# TEXT PROVIDED:
*** Begin section ***

Claude Code: How Subagents, Tools, and Skills Fit Together

· 2 min read ·
claude-code ai-tools subagents skills mcp

Last time I wrote about Claude Code plugins, the focus was on a system of sub-agents — specialists who each have tools (including MCP) at their disposal.

Soon after, Anthropic announced the addition of “skills.”

Since then, a few people have asked me how sub-agents, skills, and tools differ — and it’s easy to get them mixed up. Here’s my simple mental model to keep it clear.


What Anthropic Says

The docs are technically comprehensive, but I like to remember it in a more intuitive, human way.


Level 1: The Team

At the highest level, talking to Claude is like talking to one team of experts. Their overall purpose is described in the claude.md file — think of it as your “team charter.”


Level 2: The Sub-Agents

The second level is the specialists on that team — the sub-agents.

Depending on your context, they can be:

  • Proactively invoked by you, or
  • Automatically triggered when Claude detects a relevant keyword.

Each sub-agent has its own job description, defined by you (just like you define claude.md for the overall team).

For example: You might define a sub-agent as a “Best Practice Researcher” — someone great at scanning internal/external documentation, summarizing insights, and sharing them back.


Level 3: Skills vs. Tools (Where Most People Get Confused)

*** End section ***

# Saved entries:
*** Begin section ***

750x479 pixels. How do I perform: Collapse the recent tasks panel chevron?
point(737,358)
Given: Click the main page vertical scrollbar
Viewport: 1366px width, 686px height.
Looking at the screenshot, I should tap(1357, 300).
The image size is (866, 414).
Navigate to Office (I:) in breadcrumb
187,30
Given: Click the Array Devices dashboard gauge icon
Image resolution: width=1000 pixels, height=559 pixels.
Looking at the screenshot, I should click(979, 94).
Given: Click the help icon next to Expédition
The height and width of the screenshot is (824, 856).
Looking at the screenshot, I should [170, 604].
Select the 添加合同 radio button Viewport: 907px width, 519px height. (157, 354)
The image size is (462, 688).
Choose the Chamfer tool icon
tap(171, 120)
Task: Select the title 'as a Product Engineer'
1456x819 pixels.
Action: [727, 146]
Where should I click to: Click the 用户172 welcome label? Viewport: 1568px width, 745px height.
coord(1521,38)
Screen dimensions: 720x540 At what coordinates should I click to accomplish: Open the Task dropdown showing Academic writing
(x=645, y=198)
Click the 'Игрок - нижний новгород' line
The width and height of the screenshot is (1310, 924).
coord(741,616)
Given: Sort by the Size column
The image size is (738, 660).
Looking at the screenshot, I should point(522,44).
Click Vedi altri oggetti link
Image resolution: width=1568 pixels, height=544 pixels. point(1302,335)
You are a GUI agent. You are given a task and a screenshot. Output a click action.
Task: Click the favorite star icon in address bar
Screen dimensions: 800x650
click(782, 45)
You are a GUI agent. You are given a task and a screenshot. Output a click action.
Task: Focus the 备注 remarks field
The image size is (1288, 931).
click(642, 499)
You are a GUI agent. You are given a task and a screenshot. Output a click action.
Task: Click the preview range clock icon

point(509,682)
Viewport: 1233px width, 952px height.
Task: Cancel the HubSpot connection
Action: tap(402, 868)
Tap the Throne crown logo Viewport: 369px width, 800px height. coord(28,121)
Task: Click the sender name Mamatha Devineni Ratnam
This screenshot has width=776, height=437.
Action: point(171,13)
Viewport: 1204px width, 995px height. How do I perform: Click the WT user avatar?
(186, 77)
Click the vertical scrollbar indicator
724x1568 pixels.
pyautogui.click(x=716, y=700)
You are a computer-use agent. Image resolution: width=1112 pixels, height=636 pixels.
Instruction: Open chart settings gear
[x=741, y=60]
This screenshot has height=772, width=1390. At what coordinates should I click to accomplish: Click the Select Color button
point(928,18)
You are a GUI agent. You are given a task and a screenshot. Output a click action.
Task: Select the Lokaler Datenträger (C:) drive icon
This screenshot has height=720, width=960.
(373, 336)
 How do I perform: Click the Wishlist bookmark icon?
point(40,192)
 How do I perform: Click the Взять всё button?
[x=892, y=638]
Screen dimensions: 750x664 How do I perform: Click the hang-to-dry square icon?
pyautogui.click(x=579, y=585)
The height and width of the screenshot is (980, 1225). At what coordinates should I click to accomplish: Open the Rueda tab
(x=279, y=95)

*** End section ***

# PARTS OF THE EXERCISE:
**a)** In the post about how Claude Code subagents, tools, and skills fit together, which file describes the team's overall purpose?
**b)** Carry on the post about how Claude Code subagents, tools, and skills fit together, picking up after its last heading.

# ANSWERS FOR THE TASKS:
**a)** The claude.md file, which the post calls the "team charter."

**b)**
This is where things blur — so I find it easiest to think about it like describing a real person:

  • Skills — These are abilities like writing, design, or research. They’re not tied to any specific app or platform.

  • Tools — These are applications that apply those skills — like using Figma to design, or Google Docs to write. Most tools connect through MCP (Model Context Protocol) that you set up.


Example: Adding Skills to Sub-Agents

I’ve added some skills to each sub-agent in my repo: https://github.com/casper7995/claude-code-architect-copilot

Examples:

  • Databricks-PySpark skills — For Delta Lake, DLT, and MLflow pipelines

  • Python-ML-DataScience skills — For feature engineering, model development, and experimentation


Closing Thoughts

If you think of Claude as a team:

  • Sub-agents are your specialists

  • Skills are their abilities

  • Tools are the apps they use to do the work

That framing has helped me explain it clearly to others — and keeps my Claude setup easier to reason about as it scales.